▼

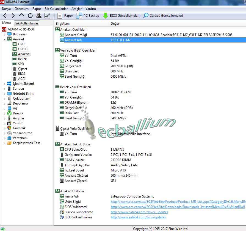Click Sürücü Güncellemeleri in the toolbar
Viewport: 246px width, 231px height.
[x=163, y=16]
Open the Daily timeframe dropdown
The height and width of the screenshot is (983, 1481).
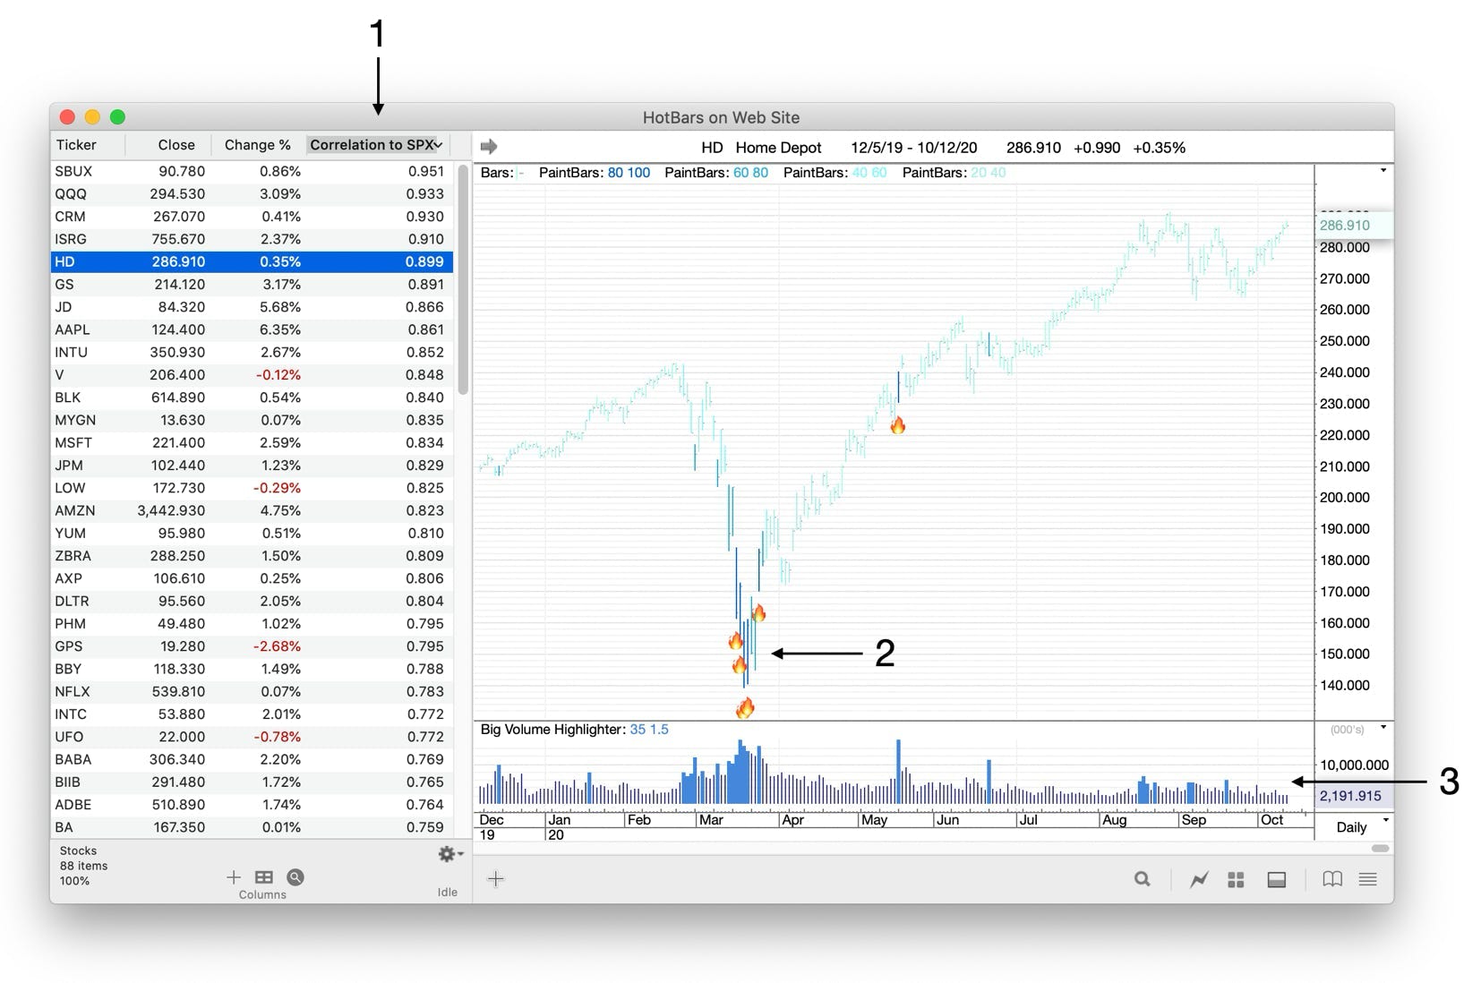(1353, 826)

▲
▼

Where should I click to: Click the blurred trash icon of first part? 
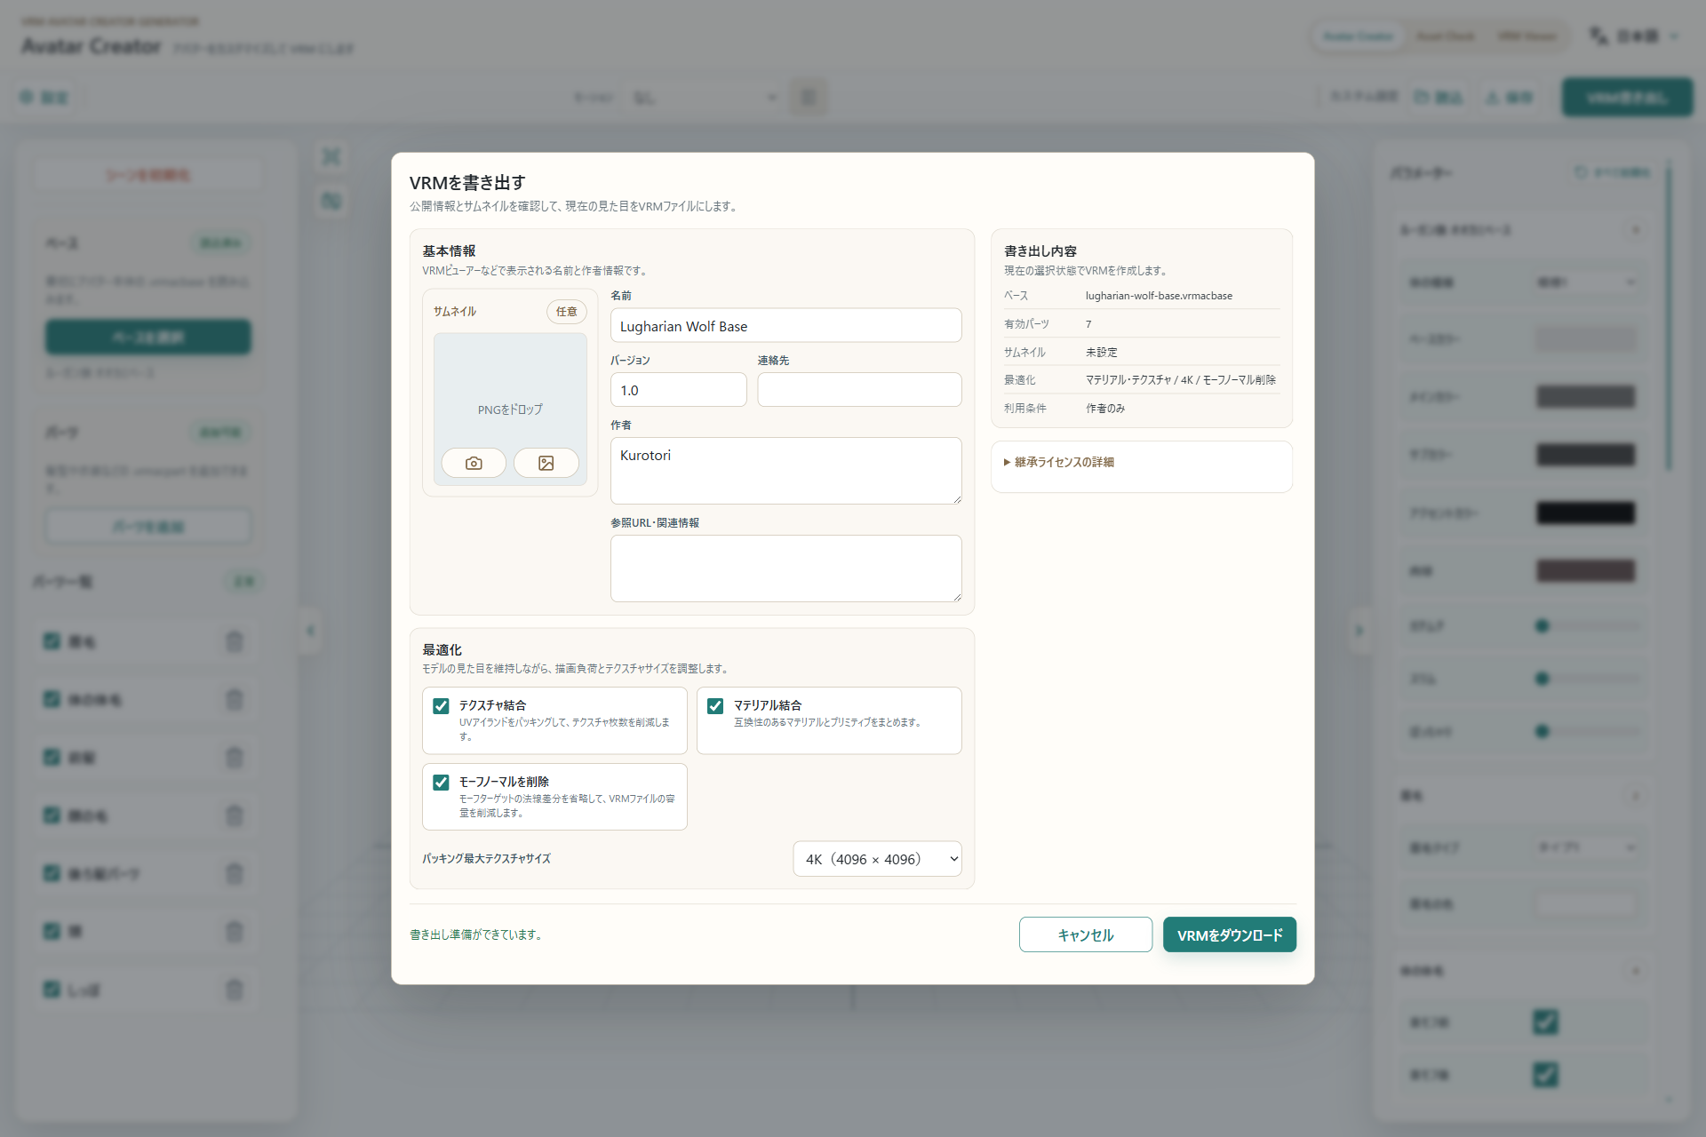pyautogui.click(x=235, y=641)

▲
▼

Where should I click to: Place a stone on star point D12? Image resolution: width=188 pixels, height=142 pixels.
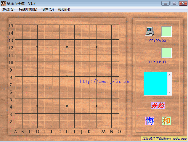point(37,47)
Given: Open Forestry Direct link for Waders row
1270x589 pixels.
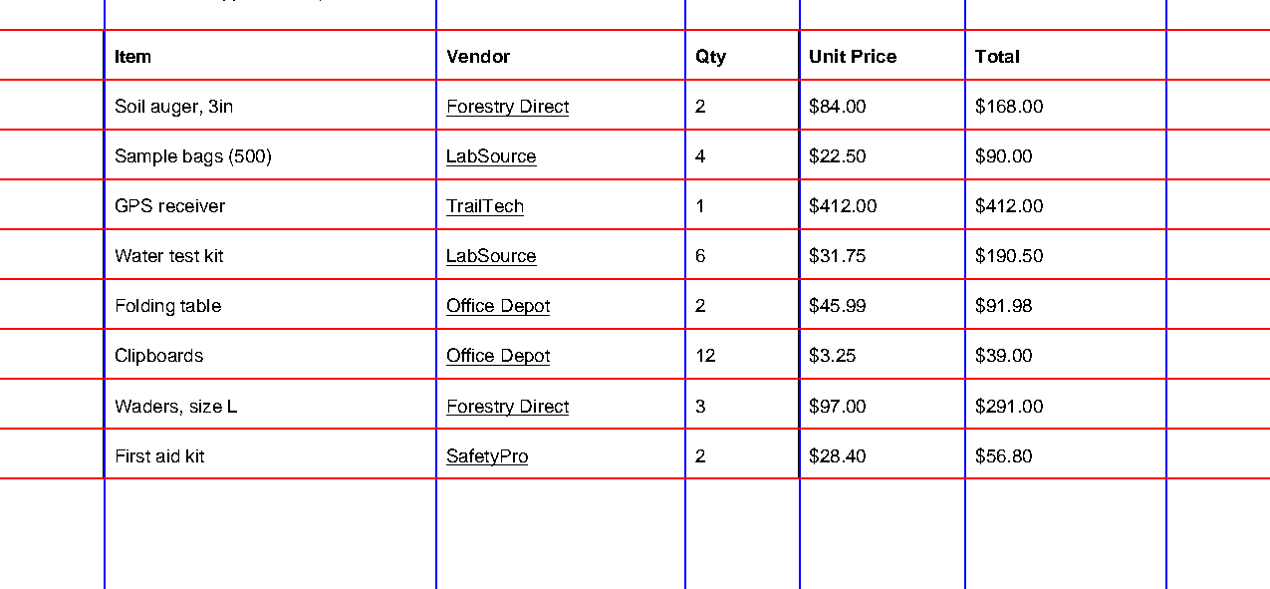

▲

→ Required task
Copy the data starting at the line that contains "Where should I click to: Click" and ending at the line that contains "pyautogui.click(x=235, y=641)", including both of those lines. Leave the pictures out of your copy.

→ Answer to this problem
Where should I click to: Click the blurred trash icon of first part? 
pyautogui.click(x=235, y=641)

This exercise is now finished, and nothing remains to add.